There is nothing like stage racing. All the anticipation and nerves come together and cause you to react in a way just a bit more intensely than when compared to day-racing. KSR is no different even if many of get to race from the comforts of our own homes. Even with only a 1.5hr drive, and no need for bedding or clothing, the preparation is pretty crazy.

 

Nutrition and Embrocation…Check!

KSR started like so many others. I spent the week preparing the body with training and the bike with some love. Stage Racing is like a sponsor showcase so it is important to show up with a clean bike. Plus, as I have said before, committing to an expensive bike race for 3 days should not ever be ruined by poor bike maintenance. So, I cleaned the bike, gathered my gear and made sure everything was in tip top shape. I spent the evening cooking healthy food options ahead of time and made sure all my race food was in order.

 

On going pic series…team car!

I hit the road early saturday morning with Specialized Bikes on the roof, Metaballs in the trunk, and butterflies in the stomach. I had a good race last year but with grades and terrain like what KSR offers, one never knows how they are gonna do. I picked up 1K2GO-Onion RIver Sports team member Ben Coleman and his lovely wife Kim. The car was packed and we took to VT’s I-89 for a quick drive to the Circuit Race.

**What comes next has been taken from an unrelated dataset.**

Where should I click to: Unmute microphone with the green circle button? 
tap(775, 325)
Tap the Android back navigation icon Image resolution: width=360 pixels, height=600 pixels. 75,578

Our first complaints as cyclists usually revolve around weather and road conditions. Traveling through Stockbridge, Bethel and Pittsfield made us all realize that those complaints are not worth a damn. Remnants of Hurricane Irene made me realize that we are lucky to even be able to race our bikes. There are destroyed homes and displaced lives all along Route 104 and so many other VT communities and it was shocking to see even almost 9months after last years hurricane. As bike racers, we need to continue what we are doing and support the communities that we travel to.

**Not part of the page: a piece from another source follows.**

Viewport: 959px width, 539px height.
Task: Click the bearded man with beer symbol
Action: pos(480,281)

On to racing. The Pro 1 Circuit Race started as predicted. Once it went live, the attacks started flying. Each one was seemingly half hearted and admittedly, I was part of this. I wanted to get away but really did not know why. The course is hard enough and windy enough that finding solace in the pack is the best way to save energy. But, I stuck to my usual tactics and tried to make some moves happen. It was apparent that some of the bigger teams like CCB, Bike Reg and Garneau was not going to let that happen. I became content with just staying towards the front of the field.

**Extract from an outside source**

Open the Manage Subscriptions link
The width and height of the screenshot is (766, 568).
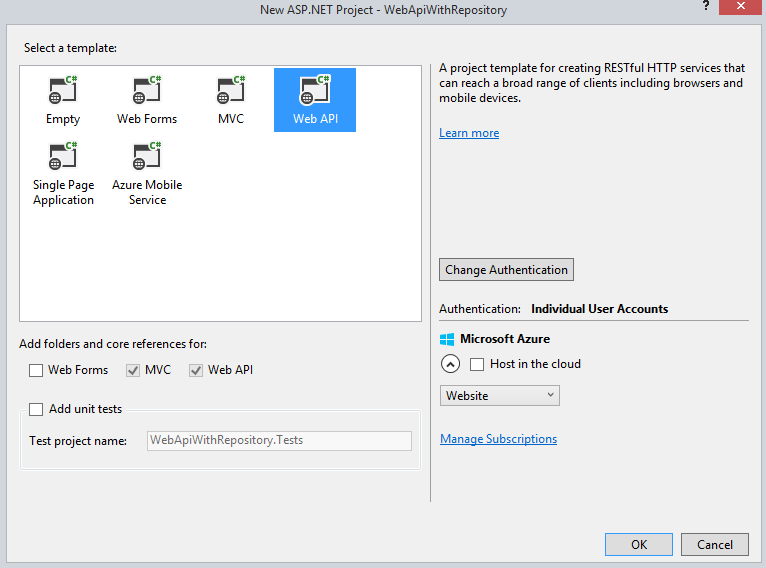(498, 439)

On lap 1, Charles McCarthy got away in a group of about 10. It looked pretty solid and stayed clear for 3/4’s of a 18 mile lap. But, once the field ramped it up on the flats, things came back together. The race dynamic was odd. Even when I found myself in a break with 3 riders from Garneau, Tim Johnson, 3 from CCB, and a few from Mt. Borah, no one wanted to drive it. Based on the sketch-potential of the finishing straight, I would have preferred that a small group stay away. But once again, back to all-together.

 

Can’t say enough about these guys. Bike Race Angels.Other than a neutralizing by the officials for a crash in a different field, the race was pretty standard. We rolled along at 30 on the flats and surged on the climbs. Nothing was too hard and I knew that I had to stay up front in the sprint. I decided that I would fight to stay up front but if I got boxed in, I would hit the brakes. Not quite literally but I was not willing to die for the same time in a sprint finish. The downhill sprint is a bit sketchy as you touch speeds above 40mph coming into it. Amos Brumble had a decent point and defended the downhill sprint saying that the speeds are not much different than a Pro Tour sprint. However, I added that in a flat sprint, those speeds are only possible by sprinters and their teams. In a downhill, every body can go that speed and it seems more people stick their nose in business where they don’t belong. Sounds snooty I know but some chances are better not taken. If you can’t sprint, get out the way. I got lucky and found myself able to stay up front on the wheel of Tim Mitchell and Dylan McNicholas. Dyaln ended up winning and I was able to keep my old legs spinning for 6th.

Not a bad day. Good clean racing, good friends and a great Team Massage Therapist. Jenn O’Connor got the legs flushed out and hopefully they will be good to go for the TT today! My SHIV actually made me breakfast in bed, so I know the bike is ready! Hopefully I can pilot it in a worthy manner and move on GC today.

 

Marketing Sponsors is a full time job, one I will gladly do!